The study ignores previous evidence showing that the pause may be exaggerated.
For example, Cowtan and Way found that undersampling of the Arctic in the modern temperature record may have biased recent global average temperatures too low. If they are correct, the slowdown in surface warming may be half of what the HadCRUT data series (which McKitrick uses) shows.
There are also many contributors to the surface warming slowdown that are still consistent with long-term human-caused warming. One big factor is the deep oceans’ submergence of heat, which new research shows has increased in recent years (in both the Pacific and Atlantic). History tells us that this uptake is likely to eventually reverse, in turn causing surface warming to accelerate once again. Surface and ocean temperatures may seesaw, but the overall global temperature trend remains upward.
The journal that published McKitrick’s study is on a list of “predatory publishers.”
The number of predatory publishers has skyrocketed in recent years, growing from 18 in 2011 to 477 in 2014. These publishers rely on an open-access model in which authors pay the journal for publication, a process that critics say leads to corruption and lack of peer-review. The “Open Journal of Statistics” published the McKitrick study, and is under the Scientific Research Publishing imprint which appears on lists of predatory publishers.

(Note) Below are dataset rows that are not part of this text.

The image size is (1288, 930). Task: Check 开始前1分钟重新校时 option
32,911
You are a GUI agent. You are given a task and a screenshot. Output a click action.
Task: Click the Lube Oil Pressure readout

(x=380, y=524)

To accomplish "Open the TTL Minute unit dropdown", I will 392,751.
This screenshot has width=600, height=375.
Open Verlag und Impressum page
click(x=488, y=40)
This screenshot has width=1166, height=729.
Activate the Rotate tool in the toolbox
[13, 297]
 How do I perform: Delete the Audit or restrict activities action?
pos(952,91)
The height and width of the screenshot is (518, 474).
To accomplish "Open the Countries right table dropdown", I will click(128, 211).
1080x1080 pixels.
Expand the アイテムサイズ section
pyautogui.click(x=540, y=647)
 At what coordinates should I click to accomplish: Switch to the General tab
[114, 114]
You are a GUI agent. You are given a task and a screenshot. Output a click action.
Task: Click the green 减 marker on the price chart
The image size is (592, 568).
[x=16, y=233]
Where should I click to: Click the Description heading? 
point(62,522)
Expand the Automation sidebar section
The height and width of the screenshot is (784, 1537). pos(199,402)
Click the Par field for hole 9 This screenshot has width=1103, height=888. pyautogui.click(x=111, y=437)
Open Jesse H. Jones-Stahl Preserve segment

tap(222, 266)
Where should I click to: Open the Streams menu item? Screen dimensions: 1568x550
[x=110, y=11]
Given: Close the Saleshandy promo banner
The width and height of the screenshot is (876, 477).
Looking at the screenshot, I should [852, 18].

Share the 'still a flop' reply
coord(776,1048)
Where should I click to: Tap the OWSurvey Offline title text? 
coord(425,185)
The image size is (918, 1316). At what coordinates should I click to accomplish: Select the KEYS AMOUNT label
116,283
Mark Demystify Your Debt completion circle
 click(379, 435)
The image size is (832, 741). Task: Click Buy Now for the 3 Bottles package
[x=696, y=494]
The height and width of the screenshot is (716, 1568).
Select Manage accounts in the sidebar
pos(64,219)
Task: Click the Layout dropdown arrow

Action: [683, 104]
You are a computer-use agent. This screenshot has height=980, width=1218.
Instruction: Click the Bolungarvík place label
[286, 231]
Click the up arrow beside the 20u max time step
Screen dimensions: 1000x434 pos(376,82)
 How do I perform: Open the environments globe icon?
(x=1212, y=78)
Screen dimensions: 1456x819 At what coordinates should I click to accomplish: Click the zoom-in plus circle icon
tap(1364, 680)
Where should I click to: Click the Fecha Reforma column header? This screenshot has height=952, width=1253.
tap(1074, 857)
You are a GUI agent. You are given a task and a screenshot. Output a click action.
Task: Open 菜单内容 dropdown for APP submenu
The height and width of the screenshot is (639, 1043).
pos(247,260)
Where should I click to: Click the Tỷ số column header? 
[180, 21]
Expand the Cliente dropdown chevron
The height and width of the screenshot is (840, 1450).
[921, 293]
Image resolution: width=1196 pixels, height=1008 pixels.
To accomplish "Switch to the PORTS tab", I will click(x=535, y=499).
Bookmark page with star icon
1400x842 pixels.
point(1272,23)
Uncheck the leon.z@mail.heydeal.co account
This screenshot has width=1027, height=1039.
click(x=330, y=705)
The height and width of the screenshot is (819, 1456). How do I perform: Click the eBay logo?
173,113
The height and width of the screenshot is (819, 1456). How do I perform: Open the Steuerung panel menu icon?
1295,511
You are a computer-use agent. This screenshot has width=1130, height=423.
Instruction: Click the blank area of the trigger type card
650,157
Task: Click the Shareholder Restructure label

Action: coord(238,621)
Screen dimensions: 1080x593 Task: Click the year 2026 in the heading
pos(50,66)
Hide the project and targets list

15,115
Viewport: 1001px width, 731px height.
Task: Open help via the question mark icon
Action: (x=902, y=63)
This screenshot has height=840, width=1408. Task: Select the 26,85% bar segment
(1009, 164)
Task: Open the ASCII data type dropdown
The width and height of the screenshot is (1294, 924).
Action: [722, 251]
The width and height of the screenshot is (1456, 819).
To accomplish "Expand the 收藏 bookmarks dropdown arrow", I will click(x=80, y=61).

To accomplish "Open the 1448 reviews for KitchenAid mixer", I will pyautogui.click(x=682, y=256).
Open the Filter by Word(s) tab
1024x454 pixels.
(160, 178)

McKitrick doesn’t have a pristine scientific record either. One of his most blatant mistakes was to measure angles in degrees instead of radians, a basic and extremely important distinction in units of measurement. He is also a well-known antagonist to mainstream climate scientists, inserting himself into the “Climategate” controversy in 2010 by alleging that scientists were “faking the match” between proxy and temperature data.
McKitrick’s study seeks to perpetuate a meme that has been refuted over and over. It uses poorly developed statistical techniques to prop up a pre-determined goal.